:: Task material ::
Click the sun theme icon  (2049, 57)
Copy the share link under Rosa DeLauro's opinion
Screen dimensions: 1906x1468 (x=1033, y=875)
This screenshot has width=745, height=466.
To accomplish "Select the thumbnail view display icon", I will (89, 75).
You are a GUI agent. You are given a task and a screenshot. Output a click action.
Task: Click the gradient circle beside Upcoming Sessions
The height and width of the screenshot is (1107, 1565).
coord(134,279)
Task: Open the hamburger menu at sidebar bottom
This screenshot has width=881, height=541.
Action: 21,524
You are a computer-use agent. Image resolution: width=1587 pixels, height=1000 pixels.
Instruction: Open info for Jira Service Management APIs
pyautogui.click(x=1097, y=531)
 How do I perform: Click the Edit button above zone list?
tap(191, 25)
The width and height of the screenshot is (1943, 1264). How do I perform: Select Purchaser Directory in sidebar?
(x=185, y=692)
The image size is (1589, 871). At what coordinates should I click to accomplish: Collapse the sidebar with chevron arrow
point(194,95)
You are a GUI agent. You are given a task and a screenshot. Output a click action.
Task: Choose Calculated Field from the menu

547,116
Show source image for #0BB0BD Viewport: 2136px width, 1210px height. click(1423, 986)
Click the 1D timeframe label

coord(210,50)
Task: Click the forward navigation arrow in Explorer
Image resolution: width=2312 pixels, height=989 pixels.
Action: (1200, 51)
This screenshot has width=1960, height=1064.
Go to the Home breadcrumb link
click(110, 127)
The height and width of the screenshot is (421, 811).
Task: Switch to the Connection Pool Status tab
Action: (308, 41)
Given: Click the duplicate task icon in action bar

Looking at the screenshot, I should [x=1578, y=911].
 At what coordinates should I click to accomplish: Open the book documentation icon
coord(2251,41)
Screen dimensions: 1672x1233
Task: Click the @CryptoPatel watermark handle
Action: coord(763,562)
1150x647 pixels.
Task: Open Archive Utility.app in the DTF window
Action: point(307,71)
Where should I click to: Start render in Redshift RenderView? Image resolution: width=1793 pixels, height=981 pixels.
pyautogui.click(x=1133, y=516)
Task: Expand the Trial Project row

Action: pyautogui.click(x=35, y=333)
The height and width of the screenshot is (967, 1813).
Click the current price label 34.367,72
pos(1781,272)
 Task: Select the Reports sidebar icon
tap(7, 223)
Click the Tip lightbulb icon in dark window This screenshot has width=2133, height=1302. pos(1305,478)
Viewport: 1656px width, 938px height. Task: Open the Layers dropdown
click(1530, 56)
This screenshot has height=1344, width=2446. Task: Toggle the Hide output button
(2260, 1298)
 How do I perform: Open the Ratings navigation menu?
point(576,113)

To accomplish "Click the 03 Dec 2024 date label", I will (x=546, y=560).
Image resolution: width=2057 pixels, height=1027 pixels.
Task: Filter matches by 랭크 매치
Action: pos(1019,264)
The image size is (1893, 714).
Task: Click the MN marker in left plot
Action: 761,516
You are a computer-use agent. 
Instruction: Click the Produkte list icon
:::
Goal of the exercise: Find every line in the records that has the word "computer". Copy those lines.

Exercise response:
You are a computer-use agent. Image resolution: width=1587 pixels, height=1000 pixels.
You are a computer-use agent. 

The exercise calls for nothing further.